* [EXERCISE GOAL]: Arrange the stretch from the line containing "You are a computer-use agent. This" through the end of the rows as a JSON list of strings, one string per line, with blank lines left out. Leave the pictures out of the answer.

* [RECORDS TO PROCESS]:

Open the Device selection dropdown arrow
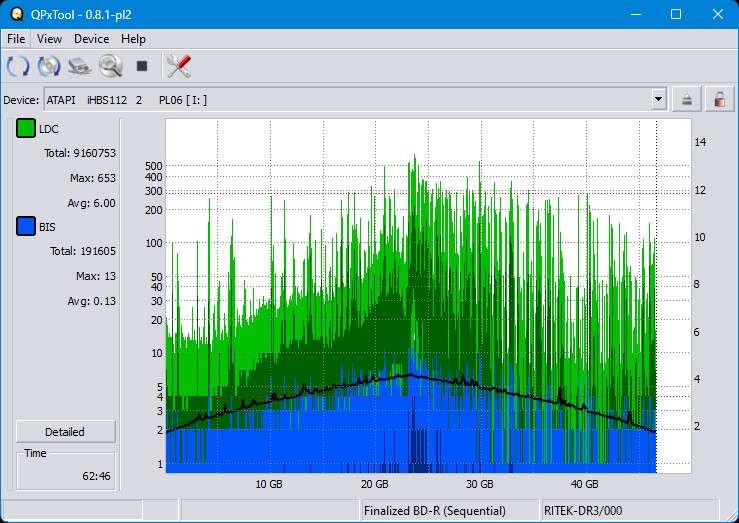This screenshot has height=523, width=739. pyautogui.click(x=658, y=99)
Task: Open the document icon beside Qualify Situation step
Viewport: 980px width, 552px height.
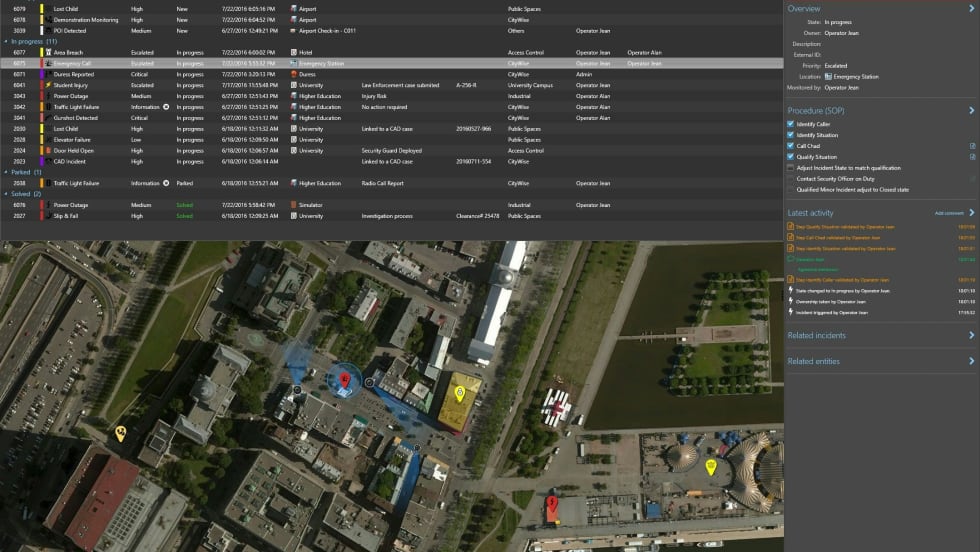Action: pos(972,157)
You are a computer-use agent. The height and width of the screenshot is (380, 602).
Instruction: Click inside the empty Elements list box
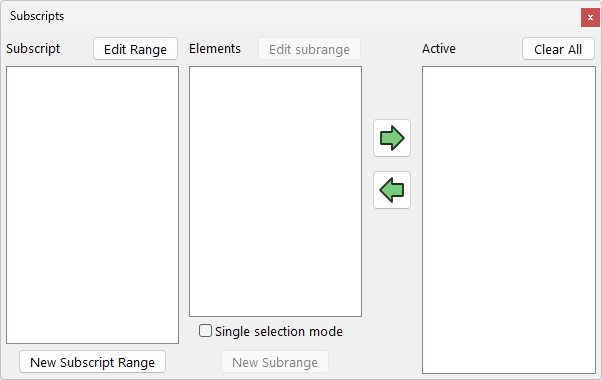pyautogui.click(x=275, y=192)
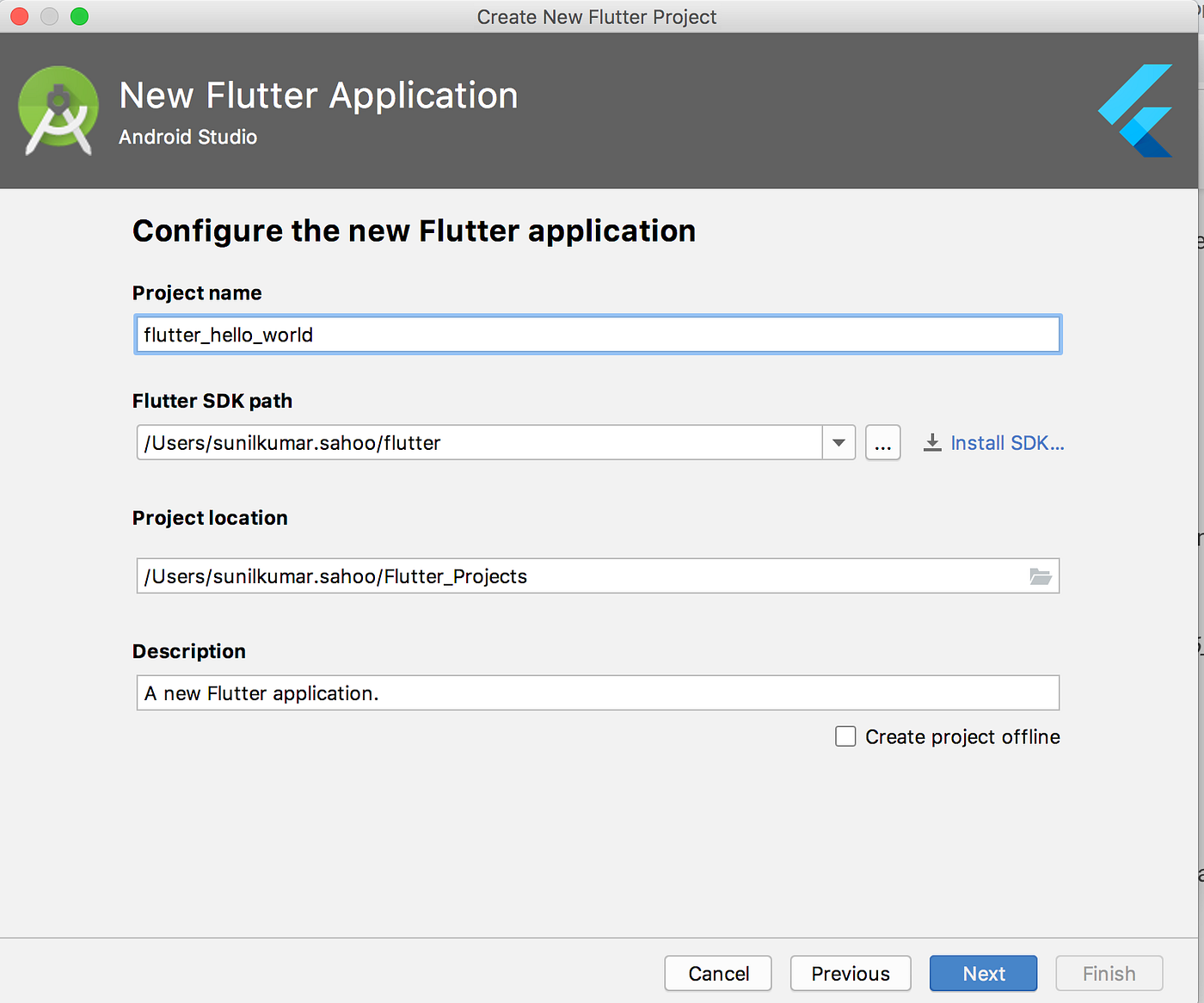Click the Description text field
The width and height of the screenshot is (1204, 1003).
coord(597,692)
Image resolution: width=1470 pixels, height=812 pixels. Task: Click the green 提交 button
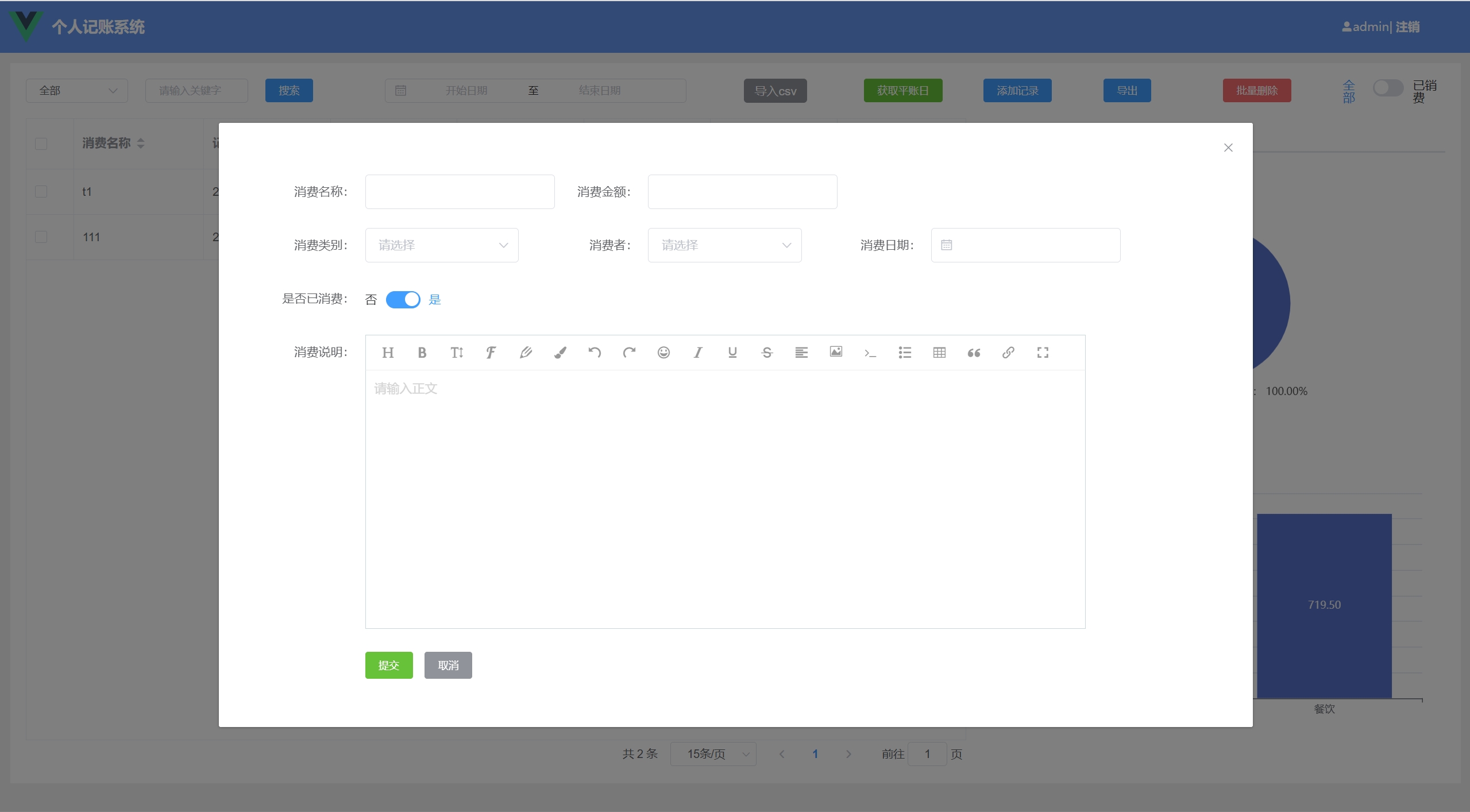389,665
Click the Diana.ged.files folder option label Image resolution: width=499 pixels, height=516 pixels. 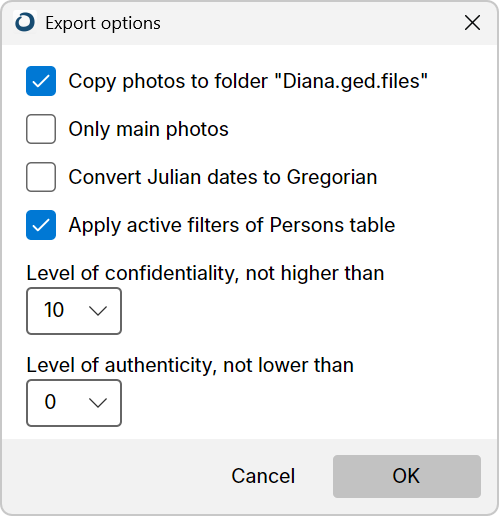pos(248,81)
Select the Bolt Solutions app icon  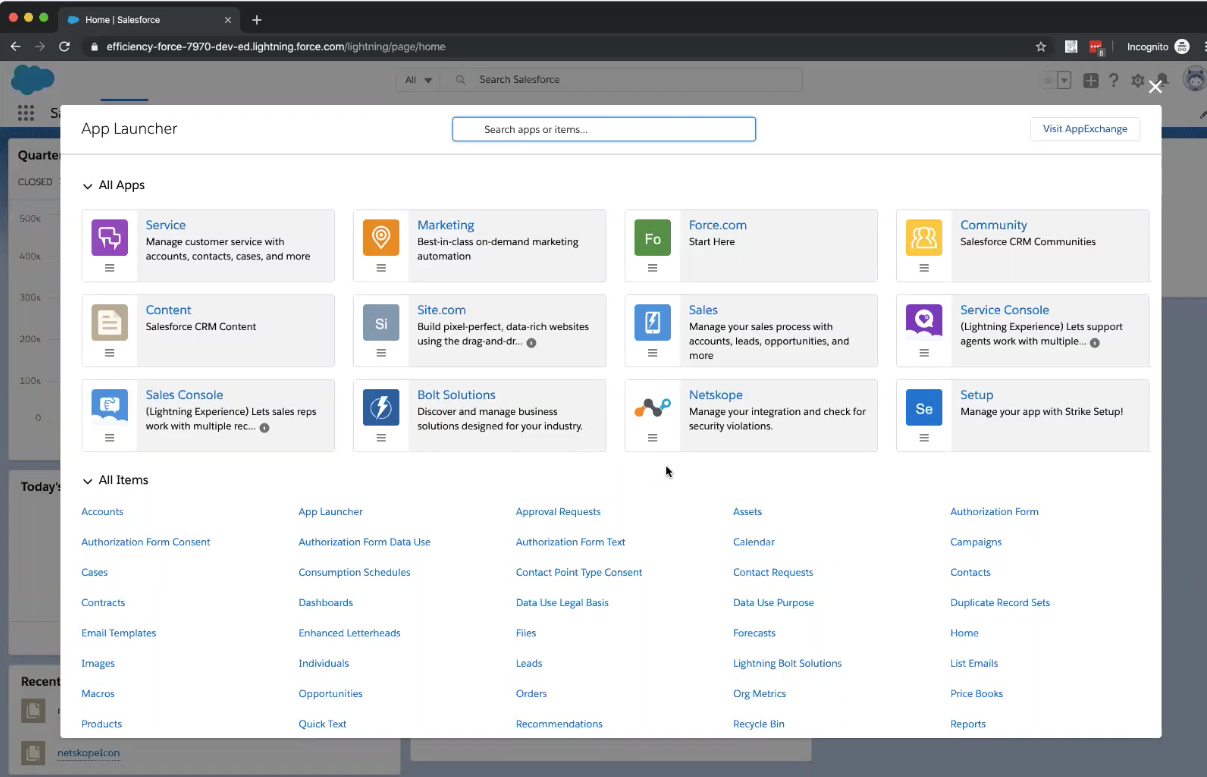tap(380, 408)
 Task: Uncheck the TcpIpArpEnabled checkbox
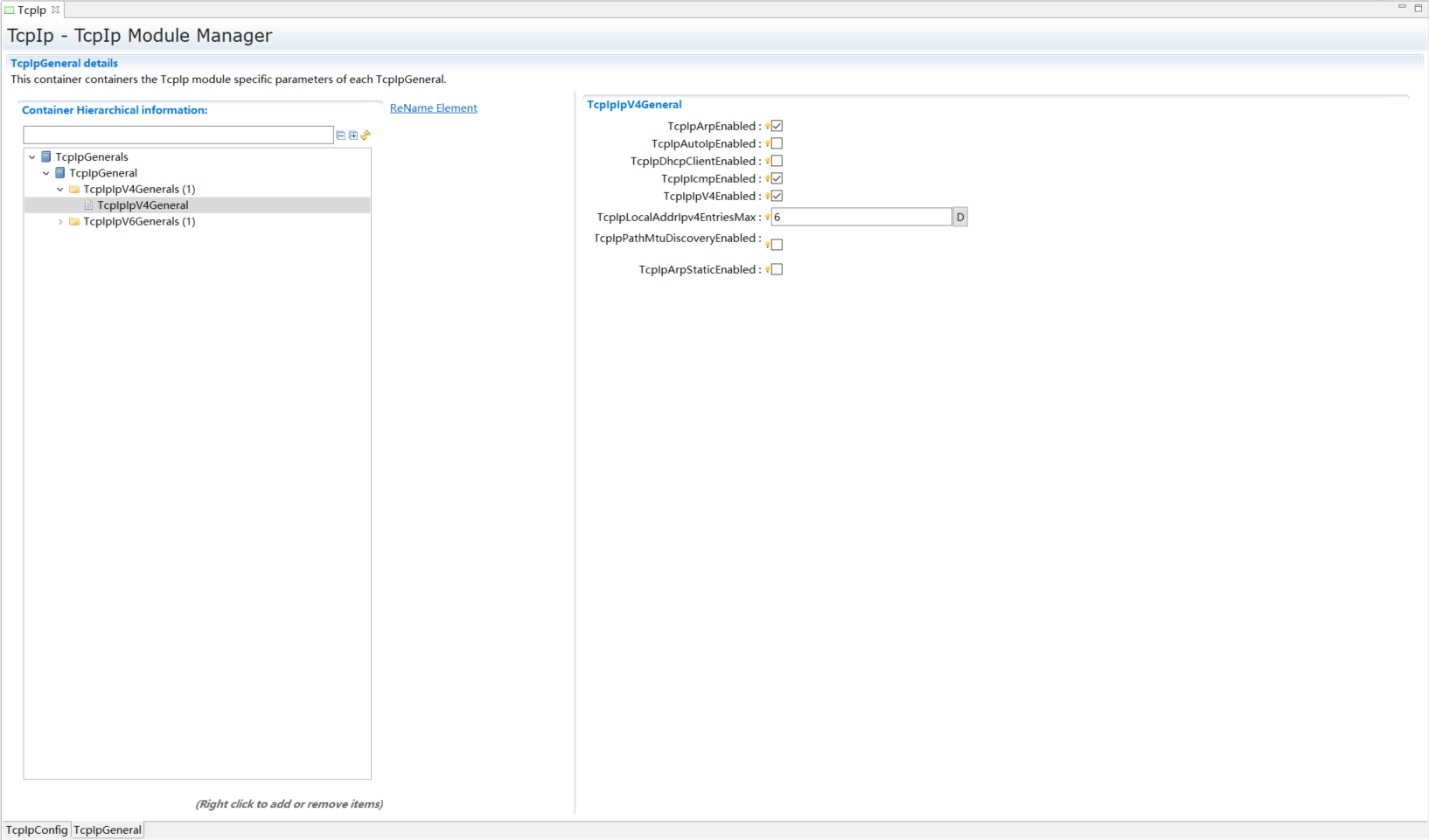[777, 126]
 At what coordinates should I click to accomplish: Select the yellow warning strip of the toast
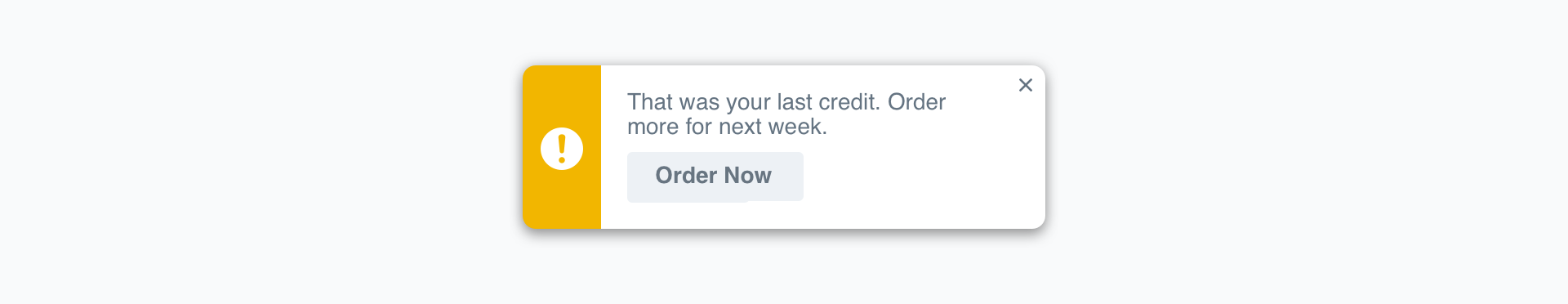[x=562, y=147]
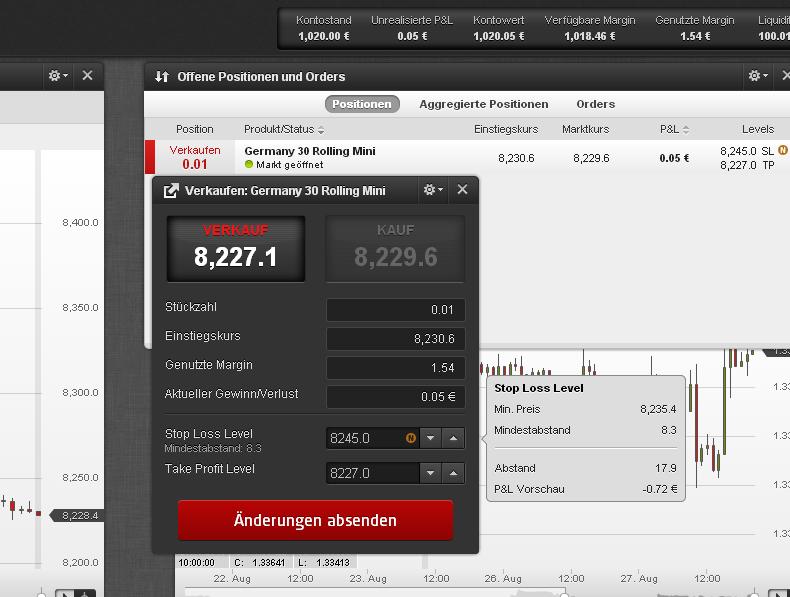Click the arrows icon beside Offene Positionen und Orders

click(162, 77)
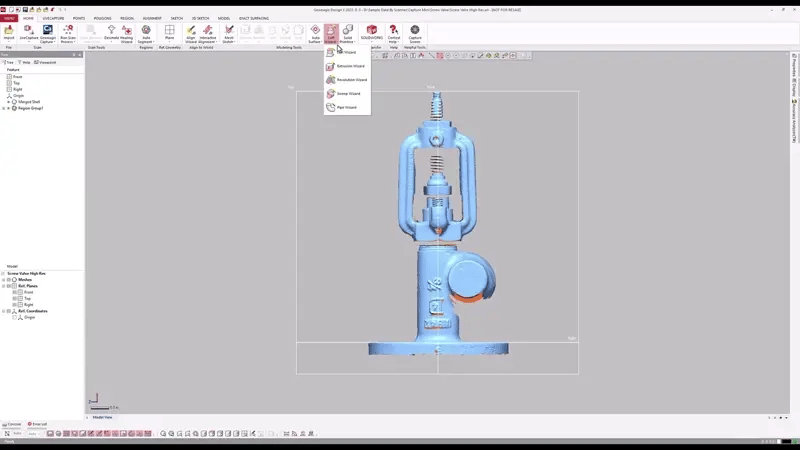Expand the Meshes node in Model tree
Viewport: 800px width, 450px height.
tap(3, 280)
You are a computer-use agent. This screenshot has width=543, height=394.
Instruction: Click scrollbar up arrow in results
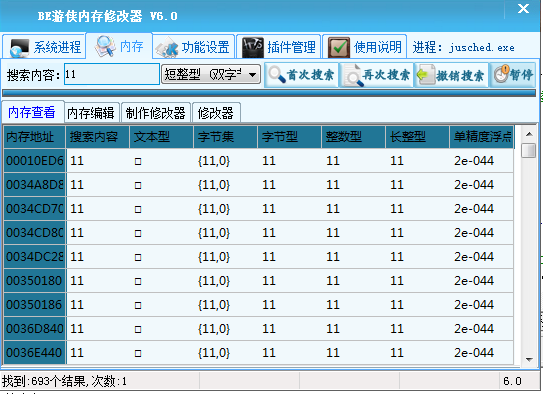[529, 134]
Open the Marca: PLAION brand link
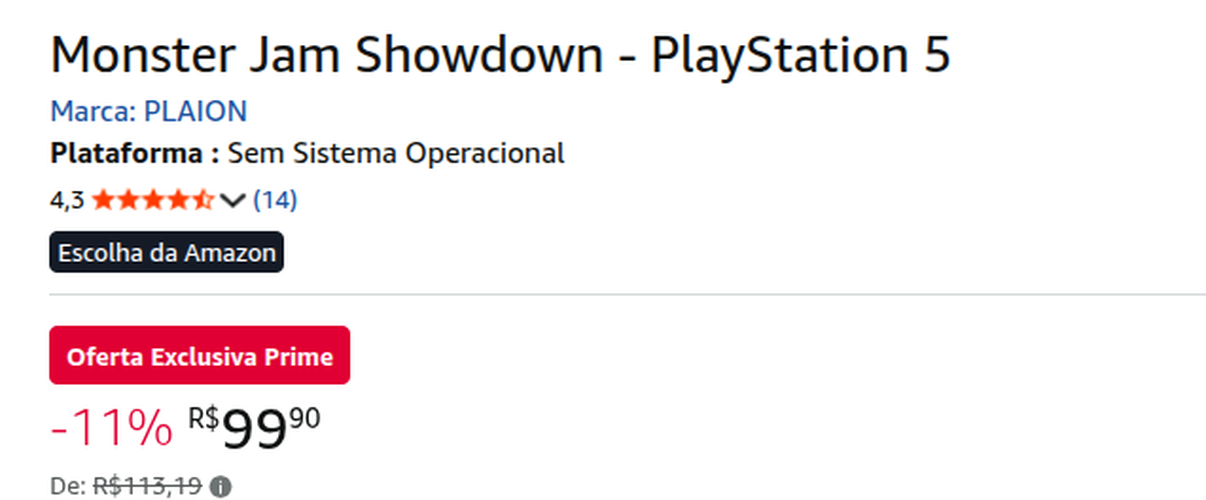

* [SOLUTION]:
[
  "You are a computer-use agent. This screenshot has width=543, height=394.",
  "Instruction: Click scrollbar up arrow in results",
  "[529, 134]",
  "Open the Marca: PLAION brand link"
]